Свобода предполагает «право на неверие» (куфр суфийской философии). У Хайяма, «поэта трансцендентной иронии», по выражению Б. П. Вышеславцева, «бунтом полон крик»: «назло» Богу он готов отстаивать некую ожесточенную посюсторонность. Например: «Буду пьянствовать я до конца своих дней, / Чтоб разило вином из могилы моей» (как обычно, остается неясным, о каком вине идет речь, — можете думать, что натуральном). Сходные мотивы находим у Джами: «И пускай развеют ветры по лицу земли мой прах, / Будет каждая пылинка веять прежнею (любовной. — Ю. К.) тоской» (узнаем «Любовь мертвеца» Лермонтова). Но все это диалектические моменты в постоянном «диалоге», который поэт ведет с Богом, — «диалоге», полном колебаний и сомнений, но таких колебаний и таких сомнений, которые, вообще говоря, необходимы для закалки духа.
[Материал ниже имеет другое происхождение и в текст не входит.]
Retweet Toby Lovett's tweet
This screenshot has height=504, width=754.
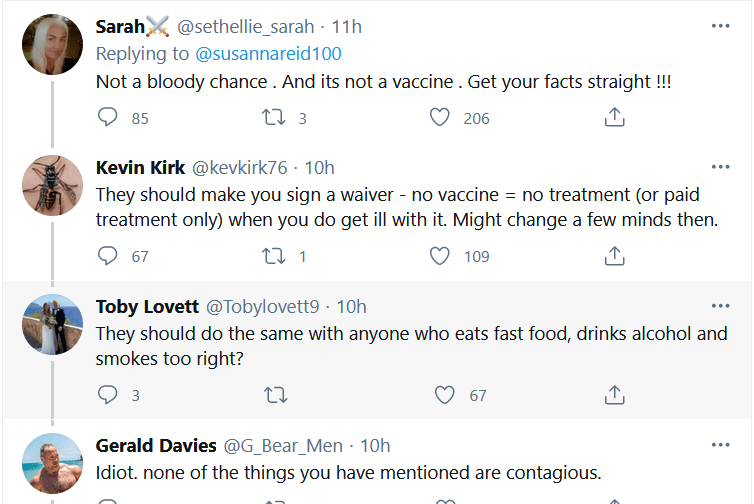[273, 395]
При всех эскападах не подвергается сомнению ценность догмы как таковой. На Западе получил распространение взгляд на суфизм как внеконфессиональное учение (нередко — как на совокупность психических техник, способных доставить индивиду «мир и радость»). В русле суфизма действительно имеют место выходы за рамки ислама — например, в сторону гностицизма или в сторону буддизма. Но это движения в целом для него нетипичные. Как правило, поэт-суфий считает себя твердокаменным мусульманином или заявляет о себе как о таковом. Иногда такая позиция объясняется, хотя бы отчасти, осторожностью; и все-таки важнее другое: естественная потребность иметь твердые основания в духе. Хафиз недаром берет себе красноречивый псевдоним (хафиз — профессиональный знаток и чтец Корана). Хакани находит, что его стихи были бы уместны на вратах Каабы. Хайям, кстати говоря, богослов и вообще универсальный для своего времени ум, полон «оригеновской» (как сказал бы христианин) веры в милосердие Божие и решительно отводит от себя обвинения в таких, например, стихах: «Уж если я такой как есть — неверный, / То правоверных — в мире не найти».
Бунтарские по отношению к вышним силам мотивы в суфийской поэзии отчасти объясняются, по-видимому, избыточной жестокостью ислама, чрезмерным упором на предопределение и страх Божий. У Хайяма бывает почти физическое ощущение тяжести «неба», нависшего над смертным и заранее рассчитавшим все его движения, вплоть до смертного часа. Дает о себе знать отсутствие Христа (в качестве Сына Божия[9]) как «средства сближения» между человеком и Богом. Отсюда и нередкое у суфия гностическое (неоплатоническое) восприятие мира сего как тюрьмы — зиндана.